Australian High Court Due to Consider the Legality of Indefinite Detention of Illegal Immigrants/Asylum Seekers

Since 2004 and the case of Al-Kateb v Godwin indefinite detention of those deemed to be in Australia illegally has been permissible. In 2020 the former head of the Attorney General’s Department stated that the government has no, ‘“no effective strategy” to move people out of immigration detention and into the community’. This lack of strategy places hundreds of people in the ever-precarious position of not knowing the future. In essence the people that Australia has detained in this manner have essentially been in prison and may remain so forever. But there is now potentially light at the end of the tunnel. Ned Kelly Emerald had been in indefinite detention for over a decade after he entered the country seeking asylum in 2013, ever since he’s been between detention centers, in 2021 the Australian Federal Court ordered that he be released from the detention center and transferred under home detention to a friend’s house until his immigration status could be determined. This order failed as the Minister for Home Immigration exercised discretionary power preventing the man from being housed in home detention. The state’s appeal to the Full Court failed. However on 6 September 2023 the High Court of Australia ruled that the Full Court did not have jurisdiction on this matter and is now due to consider the legality of indefinite detention of asylum seekers and illegal immigrants.

While on the face of it this judgement it doesn’t seem to indicate one way or the other the future of Australia’s policy of indefinite detention however, lawyers involved in the case say there is cause for hope. The Human Rights Law Center, the organization which provides Emeralds’ legal defense, stated on 12 September that the decision could “open the possibility that courts could end indefinite detention by making ‘home detention’ orders”. This opening can also be seen in the upcoming case of NZYQ v Minister for Immigration, Citizenship and Multicultural Affairs & Anor which the High Court is set to hear early this November. The Human Rights Law Center has even sought leave to appear as an amicus curia in the case.

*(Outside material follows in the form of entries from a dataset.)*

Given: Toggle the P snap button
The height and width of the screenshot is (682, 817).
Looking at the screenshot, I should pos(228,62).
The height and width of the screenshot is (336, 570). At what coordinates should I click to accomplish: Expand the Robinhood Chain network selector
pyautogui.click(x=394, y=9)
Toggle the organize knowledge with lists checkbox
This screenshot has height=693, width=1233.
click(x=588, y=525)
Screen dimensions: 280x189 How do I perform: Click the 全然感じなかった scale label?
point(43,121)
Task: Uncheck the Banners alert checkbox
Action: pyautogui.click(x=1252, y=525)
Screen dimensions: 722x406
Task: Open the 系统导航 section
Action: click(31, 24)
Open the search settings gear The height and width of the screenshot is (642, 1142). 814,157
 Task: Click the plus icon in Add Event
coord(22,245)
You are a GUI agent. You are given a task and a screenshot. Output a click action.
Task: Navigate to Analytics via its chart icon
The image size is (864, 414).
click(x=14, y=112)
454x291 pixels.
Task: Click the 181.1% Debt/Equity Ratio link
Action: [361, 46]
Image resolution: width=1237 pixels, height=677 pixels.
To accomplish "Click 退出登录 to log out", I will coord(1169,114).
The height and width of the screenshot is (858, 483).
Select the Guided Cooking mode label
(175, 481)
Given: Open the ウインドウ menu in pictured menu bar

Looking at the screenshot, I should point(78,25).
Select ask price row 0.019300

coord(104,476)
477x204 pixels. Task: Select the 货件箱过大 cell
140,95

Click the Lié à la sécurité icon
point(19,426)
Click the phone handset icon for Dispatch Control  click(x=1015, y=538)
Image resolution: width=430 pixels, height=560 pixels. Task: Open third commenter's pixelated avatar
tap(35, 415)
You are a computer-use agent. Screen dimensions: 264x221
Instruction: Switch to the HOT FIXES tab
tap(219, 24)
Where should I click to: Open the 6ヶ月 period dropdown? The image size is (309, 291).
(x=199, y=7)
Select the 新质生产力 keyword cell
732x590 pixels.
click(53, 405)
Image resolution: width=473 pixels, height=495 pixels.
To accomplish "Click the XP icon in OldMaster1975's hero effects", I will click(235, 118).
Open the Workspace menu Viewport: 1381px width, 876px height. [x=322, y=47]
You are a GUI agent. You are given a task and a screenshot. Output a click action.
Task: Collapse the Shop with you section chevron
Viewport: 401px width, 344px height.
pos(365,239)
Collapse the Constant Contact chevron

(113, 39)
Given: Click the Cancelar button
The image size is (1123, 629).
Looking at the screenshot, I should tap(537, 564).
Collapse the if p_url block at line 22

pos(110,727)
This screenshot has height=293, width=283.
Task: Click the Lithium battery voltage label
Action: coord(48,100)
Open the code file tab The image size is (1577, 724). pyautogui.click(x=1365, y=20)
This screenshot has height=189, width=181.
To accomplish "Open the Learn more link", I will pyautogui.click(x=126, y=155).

NZYQ v Minister for Immigration, Citizenship and Multicultural Affairs & Anor concerns a man from Myanmar came to Australia via boat in 2012. The plaintiff was granted a ‘bridging’ visa in 2014 after a protection order was granted but the visa was subsequently revoked in 2015 for a crime he committed against a child. He was placed in detention and subsequently, prison when he pled guilty. While in prison he applied for a ‘protection’ visa. Upon the completion of the plaintiff’s sentence, he was placed in immigration detention and his attempts to secure a visa were denied by the Administrative Appeals Tribunal Due to this denial the plaintiff requested that he be deported from Australia to a third country, but this was denied because Australian law prevents the authorities from removing any individual under a protection order to another state unless it meets certain criteria (there has been no state willing to take him which meets the criteria). The plaintiff’s lawyers then requested that the Minister exercise his discretionary power to grant the protection visa. As of February of 2023, the Minister declined to exercise his power.

The plaintiff claims that the sections Australia’s Migration Act which permits indefinite detention are unconstitutional and thus the decision in Al-Kateb v Godwin should be overturned. The argument is essentially that there are two potential interpretations of the law which grant detention powers. The first being that if no suitable third-party country is found then the detainee must remain in detention forever. The second is that if no country can be found then the detainee must be released until the Minister manages to find one. Al-Kateb v Godwin sided with the first approach, but the plaintiff is arguing that this interpretation violates Ch III of the Constitution which pertains to the separation of judicial, executive, and legislative powers in Australia. The State is arguing that it is not impossible that a suitable third-party country will be found, or that the Minister may elect to use his discretionary power and grant a visa, or even that the situation in Myanmar will change permitting him to be deported back to his country meaning that his detention is not truly indefinite. The state also contends that issues in Al-Kateb v Godwin should not be reopened and sights previous attempts to do so which have failed. In the words of Kiefel and Keane JJ, ‘whatever the original balance of strengths and weaknesses in the majority and minority views in Al-Kateb might have been, the decision should now be regarded as having decisively quelled the controversy as to the interpretation of the Act which arose in that case’. This is the State’s possession and one that does have decent chance of success if previous cases are to be believed.

Australia’s indefinite detention of non-citizen illegal immigrants/asylum seekers may be coming to an end. Ned Kelly Emeralds’ case has given encouragement to NGO’s and the potential for a radical change has arrived in the form of NZYQ v Minister for Immigration, Citizenship and Multicultural Affairs & Anor. But it is not all smooth sailing from here. The High Court of Australia has had previous opportunities to do away with indefinite detention by overturning Al-Kateb v Godwin but has continuously declined to do so. But as the High Court decides over the next few months, they hold the fate of people like Ned Kelly Emeralds’ in their hands.